The Importance of Opportunity Cost
- Opportunity cost: establishing what has been forgone by choosing one course of action over another.
The concept of opportunity cost is an important consideration when making choices about how best to use limited resources in relation to make, buy or subcontract decisions.
That is, what alternative opportunities is the business giving up by producing all of its products or services from its internal resources, or by subcontracting them to outside organizations, or buying them from a third party?
Let’s consider some examples:
Eng Services Ltd produces drilling equipment for the oil industry. It needs a component part to make one of its products. At the moment, Eng Ltd has spare capacity and can make the part internally for £15.00 per unit. A subcontractor whom the company has approached can sell the same part to Eng Ltd for £20.00.
Decision: Eng Ltd should make the part internally, since the variable cost of subcontracting is an extra £5.00.
Assume that Eng Ltd has no spare capacity. It can only produce the part internally by reducing the production of another of its product lines.
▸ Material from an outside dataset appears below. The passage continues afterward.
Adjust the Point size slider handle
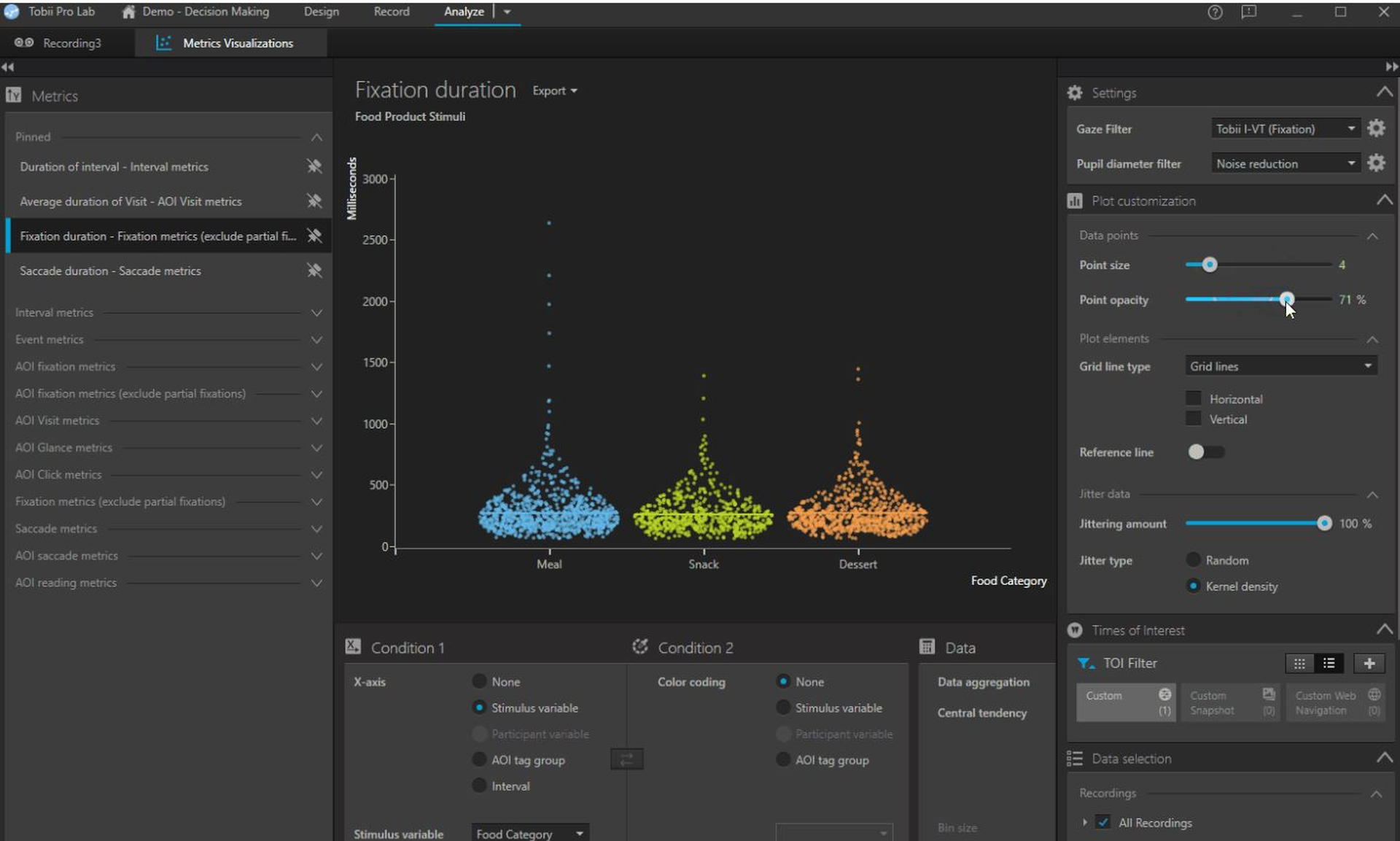The width and height of the screenshot is (1400, 841). [x=1209, y=265]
While it is making each of the parts, it will lose £12.00 per unit from its other product.
Decision: Eng Ltd should subcontract, based on the following breakdown of information:
£
Cost of production of the part
15
Oppotunity cost of lost production of the other product
12
TOTAL COST
27
As the cost of £27.00 incurred by producing the part internally is more than the £20.00 per part paid to the subcontractor, the company should buy, not make.
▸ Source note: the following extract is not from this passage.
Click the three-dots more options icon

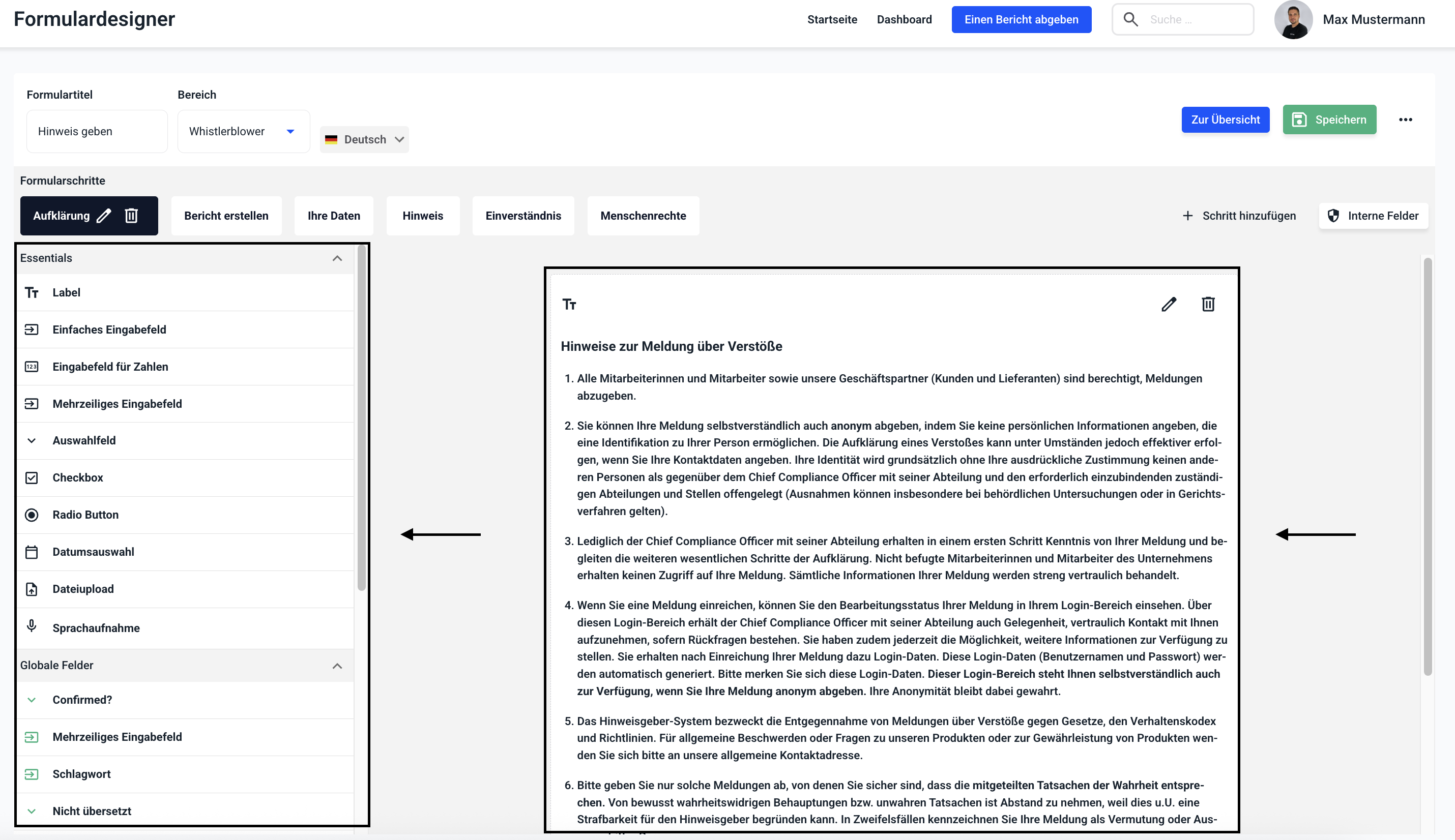click(x=1405, y=119)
Think About the Following …
Organizations should undertake make, buy, subcontracting or outsourcing decisions on the basis that there is a measurable benefit, i.e. that cost savings will be made.
However, there are other issues that are equally important which will impact on these decisions:
- Do you have the necessary skills and expertise to make or supply all of your products and services from your internal resources? If so, then establish why you’re considering buying, subcontracting or outsourcing. Is it because, for example, buying the product in is cheaper? Or it can be supplied quicker than you can make it, and it is necessary to keep to a time scale? If the answer to these questions is no, then there is likely to be little reason not to go for the internal option.
- Do you want to have total control over each stage of your production process? Going externally can mean a loss of control, unless you have measures in place. Establish the time scales to get the work finished and insist on regular updates. Agree a process that will allow you to monitor and evaluate their output.
- How dependent will you become on outside suppliers? This is an important point – what if something happens to them and they can’t provide what you need? Always ensure you have contingency measures in place in case your external organization lets you down.
- Can you protect yourselves from the risk of supplier price increases? Obtain a few quotes for various organizations to see who is offering the best value. Agree a price with them upfront. Always check your budget to ensure you can afford the cost.
- Would subcontracting have an adverse effect on quality? Ask to see samples of the external companies’ work, and also references from existing customers. Agree the quality of work you expect, and stipulate that if the work falls below this standard then the organization will be expected to redo it within agreed time scales or to refund some of the cost.
- What do your customers think of your outsourcing? As your customers are the ones who will ultimately buy your product or service, it is important to consider what they think. If you establish that you might lose customers as a result, what will the loss be to your organization? If it’s more than the saving you will make from outsourcing, then it might not be worth it.